Yazar Aydın Ünal: Hangimiz Erdoğan kadar gövdemizi İsrail’in ve Batı’nın önüne koyduk?

0
Yazar Aydın Ünal: Hangimiz Erdoğan kadar gövdemizi İsrail’in ve Batı’nın önüne koyduk?
"Hangimiz Erdoğan kadar gövdemizi İsrail’in ve Batı’nın önüne koyduk? Hangimiz onun kadar cesur olduk? Hangimiz ailemizden, hatta kendi serimizden vazgeçerek durmaksızın, duraklamaksızın böyle bir mücadele verdik?"

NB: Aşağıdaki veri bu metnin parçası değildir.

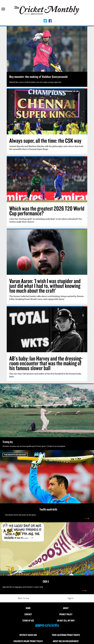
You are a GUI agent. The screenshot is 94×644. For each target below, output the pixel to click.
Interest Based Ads (28, 635)
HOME (28, 608)
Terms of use (28, 620)
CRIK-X (46, 582)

Yeni Şafak gazetesi yazarı Aydın Ünal bugünkü Filistin ve Erdoğan başlıklı yazısında Cumhurbaşkanı Recep Tayyip Erdoğan'ın, terör örgütü İsrail'e karşı verdiği mücadeleyi yazdı:

"Gazze’deki durum katlanılamaz bir noktaya ulaştı. Bıçak kemiğe dayandı, hatta kemiği parçaladı. İnsanlık tarihinin en acımasız toplu kıyımı, soykırımı gözlerimizin önünde gerçekleşiyor. Ve yapacak, yapabilecek hiçbir şeyimiz yok. Gösteriler, protestolar, boykot çabaları, kınamalar, ambargo tehditleri İsrail’i durdurmuyor. Her geçen gün şiddetin dozu artıyor. Sokak köpeklerinin bile bir deri-bir kemik kalmış videoları düşüyor önümüze; sokak köpeklerinin aç kaldığı bir ortamda insanlar, çocuklar, bebekler ne haldedir varın siz hesap edin. 21’inci Yüzyıl’da, sınırsız lüks ve şatafat dolu bir coğrafyada, 2,5 milyon insan açlıktan gözlerimizin önünde ölüyor.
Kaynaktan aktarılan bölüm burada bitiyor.